“Are you sure about this?” asked Tiffin as he peered all around at the foreboding trees. Trees that probably hid all manner of ferocious monsters. Granted, these would be quite small monsters, but they were the worst kind. At least you could see a dragon from a mile off. That level of visibility gave you a fighting chance, not that Tiffin would fight a dragon. Tiffin was small and had a lot of hiding options. His thinking was that given that amount of hiding options it was obvious that hide was exactly what he should do. In a similar vein, coming out to the woods in the light of a silvery moon was not something he would ever think of doing and volunteering for such an escapade was also beyond him.
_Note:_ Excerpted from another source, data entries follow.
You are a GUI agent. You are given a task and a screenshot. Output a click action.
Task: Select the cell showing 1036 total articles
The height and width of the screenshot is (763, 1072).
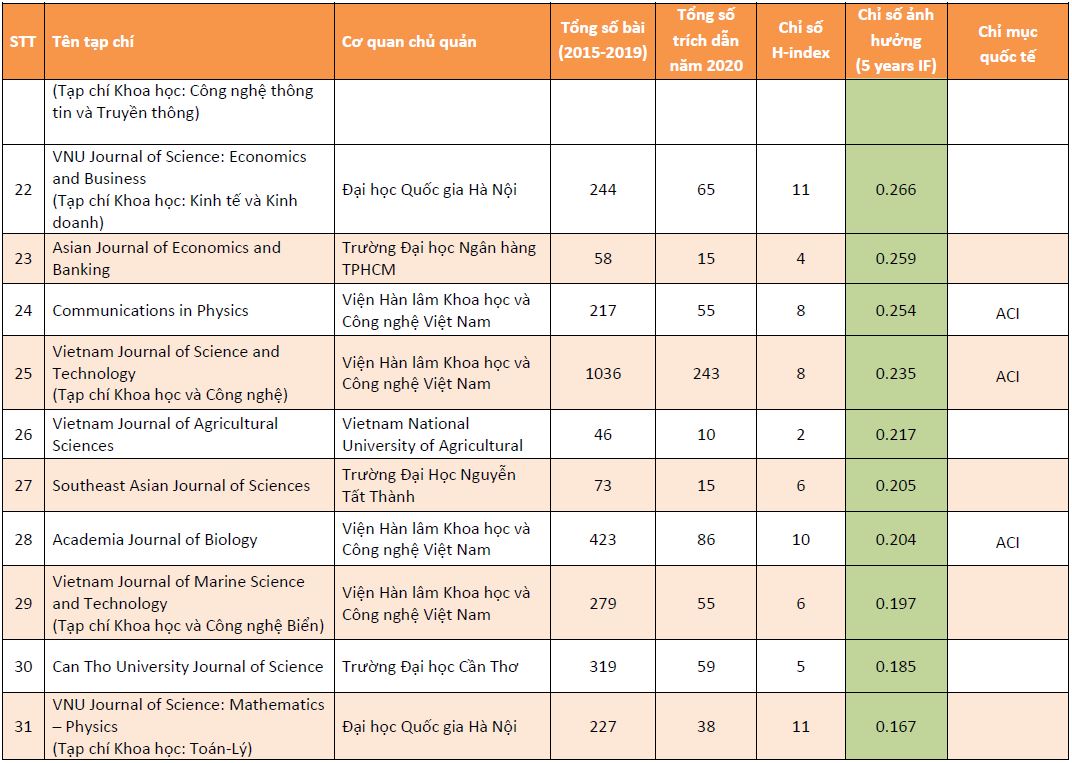(x=603, y=373)
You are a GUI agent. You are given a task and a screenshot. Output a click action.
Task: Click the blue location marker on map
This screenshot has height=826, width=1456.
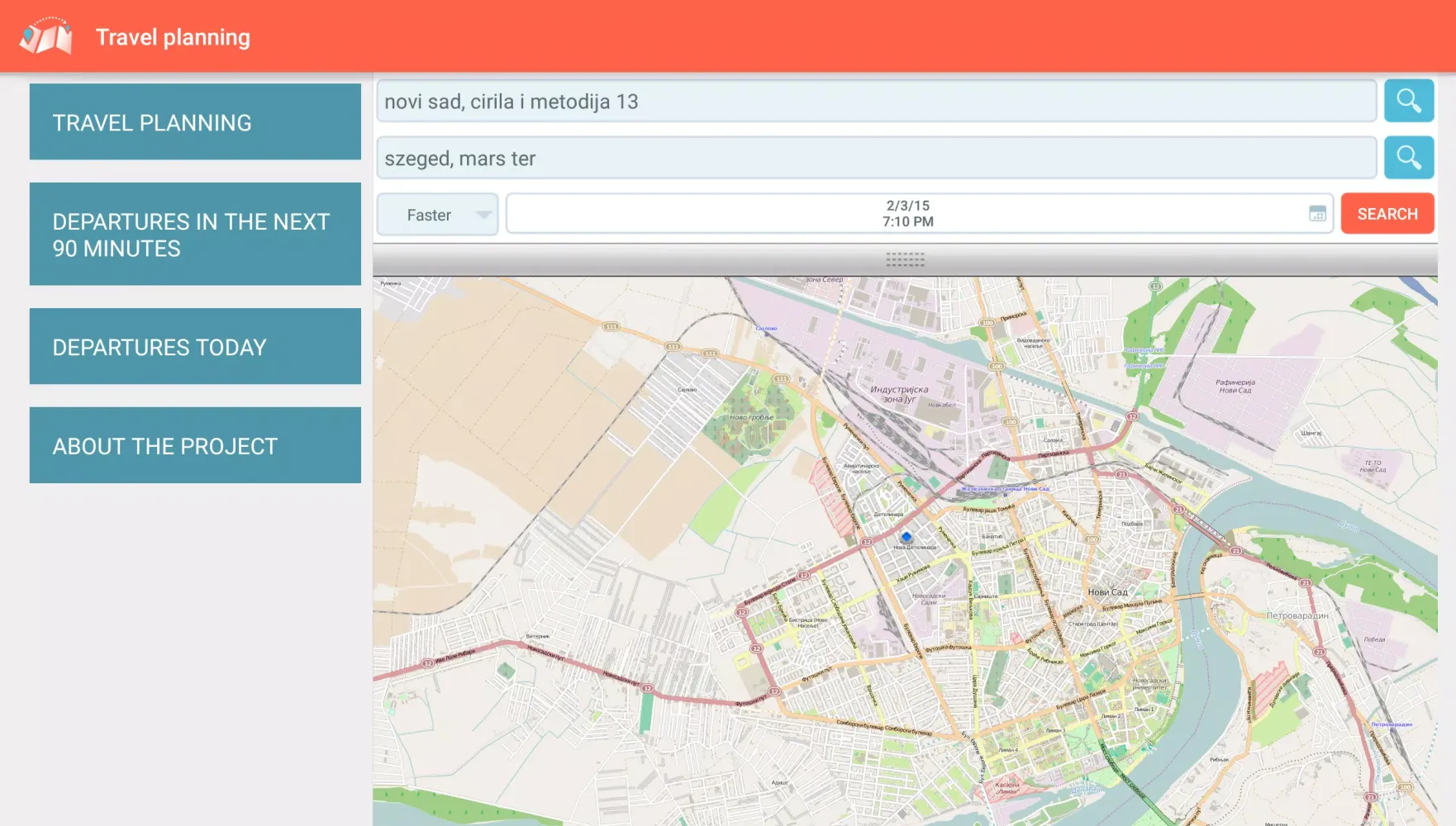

Unfortunately Arthur wasn’t one for discussion, there had been no get out clause. Arthur had grabbed his friend and they had headed out in the dead of night.
Now Arthur would not describe it as the dead of night. Tiffin was prone to the over dramatisation of anything that he perceived to have a dangerous aspect and this included pretty much everything barring perhaps mash potato, even then, given the right set of conditions, mash potato could be potentially lethal and so Tiffin approached all things with a degree of caution.
Some would say that the gung-ho bravado that Arthur was prone to was tempered by Tiffin’s aversion to any type of danger. Some people say these things, but very little thought goes into their words. These same people begin conversations with words like “wouldn’t it be nice…” and they are to be avoided at all costs.
Interestingly, Tiffin, for all his aversions, did not avoid people like that. He found them to be rather nice. Let’s not get started on people who are nice.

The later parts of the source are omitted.